Reputation: 7032
I'm building a tool to compress PDF files, and using pdfbox.
I have some images with the DCTDecode
+ FlateDecode
filter and I'd like to experiment with the JPXDecode
filter to see if it occupies less space.
I've seen some code using iText
, but how to do it with pdfbox
?. I've found no documentation how to do so.
Upvotes: 2
Views: 1734
Reputation: 18926
This code replaces the image stream without having to alter COSWriter (which sounds scary), however my experience with the PDF I tried was that the encoded image was incorrect, i.e. that there is a bug in the JPEG 2000 encoder, so check your result PDFs.
public class SO57972743
{
public static void main(String[] args) throws IOException
{
System.out.println("supported formats: " + Arrays.toString(ImageIO.getReaderFormatNames()));
try (PDDocument doc = PDDocument.load(new File("test.pdf")))
{
// get 1st level images only here (there may be more in form XObjects!)

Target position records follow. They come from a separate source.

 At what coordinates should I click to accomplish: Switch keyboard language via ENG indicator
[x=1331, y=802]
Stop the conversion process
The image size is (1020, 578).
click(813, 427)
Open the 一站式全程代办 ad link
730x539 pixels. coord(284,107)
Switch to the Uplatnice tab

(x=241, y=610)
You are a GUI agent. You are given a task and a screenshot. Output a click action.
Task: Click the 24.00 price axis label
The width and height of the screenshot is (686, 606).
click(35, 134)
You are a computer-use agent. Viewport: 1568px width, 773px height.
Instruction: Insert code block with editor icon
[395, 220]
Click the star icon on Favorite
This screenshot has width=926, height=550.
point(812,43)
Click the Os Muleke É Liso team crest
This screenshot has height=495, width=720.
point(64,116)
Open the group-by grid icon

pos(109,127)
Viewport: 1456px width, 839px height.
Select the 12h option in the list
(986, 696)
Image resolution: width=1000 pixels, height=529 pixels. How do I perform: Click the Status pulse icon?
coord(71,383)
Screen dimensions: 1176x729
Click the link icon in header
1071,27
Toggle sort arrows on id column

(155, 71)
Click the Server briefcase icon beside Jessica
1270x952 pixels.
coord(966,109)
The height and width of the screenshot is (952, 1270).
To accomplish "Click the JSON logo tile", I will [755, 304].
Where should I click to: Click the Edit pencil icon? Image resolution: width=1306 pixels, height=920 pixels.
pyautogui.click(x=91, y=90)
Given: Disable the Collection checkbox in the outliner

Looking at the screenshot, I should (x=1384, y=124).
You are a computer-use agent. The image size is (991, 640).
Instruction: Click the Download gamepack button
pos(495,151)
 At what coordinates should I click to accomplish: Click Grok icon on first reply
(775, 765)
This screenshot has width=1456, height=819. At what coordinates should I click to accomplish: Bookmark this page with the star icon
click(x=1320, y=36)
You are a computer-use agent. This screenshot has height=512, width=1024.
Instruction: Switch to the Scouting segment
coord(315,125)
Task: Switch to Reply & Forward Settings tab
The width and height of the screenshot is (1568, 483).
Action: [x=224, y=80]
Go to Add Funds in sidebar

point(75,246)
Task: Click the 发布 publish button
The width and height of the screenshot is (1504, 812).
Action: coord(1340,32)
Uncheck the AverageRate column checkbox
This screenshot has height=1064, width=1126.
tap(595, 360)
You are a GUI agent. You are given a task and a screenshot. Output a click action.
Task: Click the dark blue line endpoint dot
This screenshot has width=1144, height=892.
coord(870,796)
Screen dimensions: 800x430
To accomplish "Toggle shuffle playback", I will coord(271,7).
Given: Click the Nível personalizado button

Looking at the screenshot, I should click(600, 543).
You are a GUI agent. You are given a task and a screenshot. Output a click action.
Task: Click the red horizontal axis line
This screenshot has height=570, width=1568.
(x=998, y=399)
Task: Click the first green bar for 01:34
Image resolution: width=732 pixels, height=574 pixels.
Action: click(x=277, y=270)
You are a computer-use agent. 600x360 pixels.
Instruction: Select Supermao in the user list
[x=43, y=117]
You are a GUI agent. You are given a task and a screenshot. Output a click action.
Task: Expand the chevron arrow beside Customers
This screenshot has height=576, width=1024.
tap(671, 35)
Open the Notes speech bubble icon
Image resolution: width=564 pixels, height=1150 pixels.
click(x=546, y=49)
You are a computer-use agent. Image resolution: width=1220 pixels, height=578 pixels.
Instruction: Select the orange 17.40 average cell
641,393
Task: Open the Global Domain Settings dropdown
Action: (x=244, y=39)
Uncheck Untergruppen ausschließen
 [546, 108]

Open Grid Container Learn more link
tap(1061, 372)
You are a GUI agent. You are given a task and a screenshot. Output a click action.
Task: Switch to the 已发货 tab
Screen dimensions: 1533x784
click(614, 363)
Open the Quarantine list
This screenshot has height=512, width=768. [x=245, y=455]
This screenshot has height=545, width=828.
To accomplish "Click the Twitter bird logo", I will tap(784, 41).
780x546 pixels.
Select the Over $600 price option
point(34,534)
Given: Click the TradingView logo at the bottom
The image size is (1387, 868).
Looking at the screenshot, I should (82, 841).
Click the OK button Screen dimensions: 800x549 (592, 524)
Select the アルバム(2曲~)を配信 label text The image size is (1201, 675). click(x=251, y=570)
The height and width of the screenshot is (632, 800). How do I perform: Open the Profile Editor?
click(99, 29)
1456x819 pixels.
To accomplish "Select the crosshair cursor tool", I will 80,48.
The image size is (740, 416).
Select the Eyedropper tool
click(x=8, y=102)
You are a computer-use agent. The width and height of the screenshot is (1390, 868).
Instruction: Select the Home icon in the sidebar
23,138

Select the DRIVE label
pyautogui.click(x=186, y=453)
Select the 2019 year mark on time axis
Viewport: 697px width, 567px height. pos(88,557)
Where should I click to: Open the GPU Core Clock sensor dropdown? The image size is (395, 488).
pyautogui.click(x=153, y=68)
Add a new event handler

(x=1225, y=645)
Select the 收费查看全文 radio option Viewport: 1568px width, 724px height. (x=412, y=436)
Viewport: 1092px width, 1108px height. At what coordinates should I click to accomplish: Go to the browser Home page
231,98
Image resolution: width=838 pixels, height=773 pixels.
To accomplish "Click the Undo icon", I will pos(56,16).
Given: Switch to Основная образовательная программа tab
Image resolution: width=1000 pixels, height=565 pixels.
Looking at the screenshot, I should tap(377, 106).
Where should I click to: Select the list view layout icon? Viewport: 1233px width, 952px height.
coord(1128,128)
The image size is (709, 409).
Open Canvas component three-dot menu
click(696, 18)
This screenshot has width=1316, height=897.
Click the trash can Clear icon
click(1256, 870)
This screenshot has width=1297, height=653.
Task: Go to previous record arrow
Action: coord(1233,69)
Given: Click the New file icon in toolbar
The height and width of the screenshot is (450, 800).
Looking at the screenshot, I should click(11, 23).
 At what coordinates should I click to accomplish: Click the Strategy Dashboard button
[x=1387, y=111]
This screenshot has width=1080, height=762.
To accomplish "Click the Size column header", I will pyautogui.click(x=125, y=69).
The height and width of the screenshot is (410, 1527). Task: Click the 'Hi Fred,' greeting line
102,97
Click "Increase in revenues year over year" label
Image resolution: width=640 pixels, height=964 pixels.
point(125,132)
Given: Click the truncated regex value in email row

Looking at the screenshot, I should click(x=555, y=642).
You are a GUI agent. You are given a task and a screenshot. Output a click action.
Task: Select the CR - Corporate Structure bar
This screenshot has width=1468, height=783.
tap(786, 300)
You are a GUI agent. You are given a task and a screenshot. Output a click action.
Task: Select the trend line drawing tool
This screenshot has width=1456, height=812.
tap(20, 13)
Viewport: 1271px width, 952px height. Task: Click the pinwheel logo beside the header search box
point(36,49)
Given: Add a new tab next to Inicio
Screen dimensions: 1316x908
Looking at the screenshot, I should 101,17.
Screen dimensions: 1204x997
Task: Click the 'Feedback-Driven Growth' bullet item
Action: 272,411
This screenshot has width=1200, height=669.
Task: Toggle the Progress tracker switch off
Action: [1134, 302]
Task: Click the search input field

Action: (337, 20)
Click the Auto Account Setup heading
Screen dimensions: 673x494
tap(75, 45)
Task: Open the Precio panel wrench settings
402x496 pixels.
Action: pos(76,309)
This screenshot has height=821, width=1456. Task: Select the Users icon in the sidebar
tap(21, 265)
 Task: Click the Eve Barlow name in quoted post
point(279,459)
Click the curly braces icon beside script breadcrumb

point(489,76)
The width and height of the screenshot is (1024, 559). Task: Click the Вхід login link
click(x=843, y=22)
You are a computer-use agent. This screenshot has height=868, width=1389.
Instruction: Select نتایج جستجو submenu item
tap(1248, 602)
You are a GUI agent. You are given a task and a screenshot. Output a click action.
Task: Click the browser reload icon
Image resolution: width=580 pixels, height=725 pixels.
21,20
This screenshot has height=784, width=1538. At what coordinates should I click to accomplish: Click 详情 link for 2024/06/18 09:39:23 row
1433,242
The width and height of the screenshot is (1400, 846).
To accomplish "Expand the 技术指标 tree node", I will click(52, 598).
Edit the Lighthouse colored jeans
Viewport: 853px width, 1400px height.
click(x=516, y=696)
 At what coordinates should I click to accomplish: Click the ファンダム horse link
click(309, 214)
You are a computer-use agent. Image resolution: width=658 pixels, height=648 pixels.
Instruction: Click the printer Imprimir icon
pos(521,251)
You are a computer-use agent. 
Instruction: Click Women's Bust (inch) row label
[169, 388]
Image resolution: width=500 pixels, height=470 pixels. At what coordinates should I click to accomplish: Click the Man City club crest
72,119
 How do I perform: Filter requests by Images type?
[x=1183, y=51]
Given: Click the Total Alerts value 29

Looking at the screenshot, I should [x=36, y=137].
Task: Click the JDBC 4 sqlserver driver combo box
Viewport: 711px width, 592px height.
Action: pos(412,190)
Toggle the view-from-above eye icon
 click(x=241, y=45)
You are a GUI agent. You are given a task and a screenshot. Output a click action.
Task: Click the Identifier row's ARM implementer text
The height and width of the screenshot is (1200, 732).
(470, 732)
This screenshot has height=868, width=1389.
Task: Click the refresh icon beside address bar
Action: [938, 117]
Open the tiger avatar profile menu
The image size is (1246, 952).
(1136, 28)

PDResources res = doc.getPage(0).getResources();
for (COSName name : res.getXObjectNames())
{
PDXObject xObject = res.getXObject(name);
if (xObject instanceof PDImageXObject)
{
replaceImageWithJPX(xObject);
}
}
doc.save("test-result.pdf");
}
}
private static void replaceImageWithJPX(PDXObject xObject) throws IOException
{
PDImageXObject img = (PDImageXObject) xObject;
BufferedImage bim = img.getOpaqueImage(); // the mask (if there) won't be touched
ByteArrayOutputStream baos = new ByteArrayOutputStream();
boolean written = ImageIO.write(bim, "JPEG2000", baos);
if (!written)
{
System.err.println("write failed");
return;
}
// replace image stream
try (OutputStream os = img.getCOSObject().createRawOutputStream())
{
os.write(baos.toByteArray());
}
img.getCOSObject().setItem(COSName.FILTER, COSName.JPX_DECODE); // replace filter
img.getCOSObject().removeItem(COSName.COLORSPACE); // use the colorspace in the image itself
}
}
Upvotes: 2
Reputation: 7032
With pdfbox
it is possible to compress all images, by using a custom COSWriter
that handles all image streams and recodes them with the JPXDecode filter. pdfbox
isn't able to do so, but the JAI library with a plugin can generate a JPEG2000 image. Compression factor is configurable, and high compression ratios can be achieved without losing too much quality.
By using in addition the FlateDecode
filter, a little more compression can be obtained with no quality loss.
Upvotes: 1